Climate Change Impacts on Columbia River Basin
On Jan 8, 9:54*am, John H. wrote:
On Tue, 8 Jan 2008 06:13:17 -0800 (PST), wrote:
snipped
Loogy, you said it all right below:
An average is an average.
We all agree with that statement. The question revolves about the title you
give your average. Apparently that's a point you're not grasping well.
If I take the average of the noon temperature in Seattle (50F)and the 3:00
PM temperature in Washington, DC (64F}, I can then say the average of the
two temperatures at the same time was 57F. If I wanted to be bold, I could
say that the average temperature across the continental US was 57F.
Hopefully, we can both see the stupidity of that 'boldness'.
--
John H
"All decisions are the result of binary thinking."
It is what it is. An average. Given enough data sets it gets quite
accurate. There are a lot of things in engineering that were derived
by nothing more than averaging. Case in point.

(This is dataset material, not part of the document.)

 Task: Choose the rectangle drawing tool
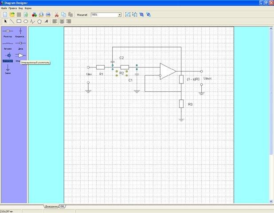[x=19, y=21]
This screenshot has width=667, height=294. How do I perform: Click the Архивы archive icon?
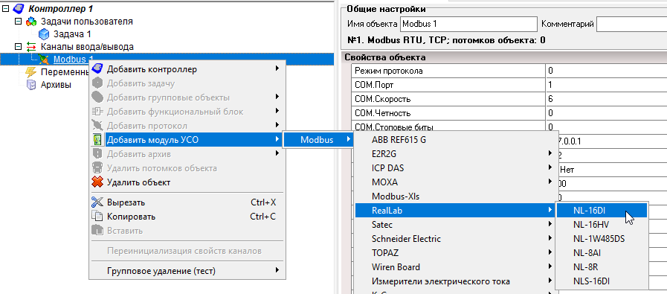point(31,85)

We know that a given
shape of steel, let's say a wide flange shape, with a certain value
for Bf, and a certain value for d and a certain value for k and a
certain value for Tw will fail with a point load of X. How do we know
this? By making them fail. Does every piece of a certain size wide
flange shape break at exactly the same load? Not by a long shot. Want
to guess how we came up with X? Yep, averaging.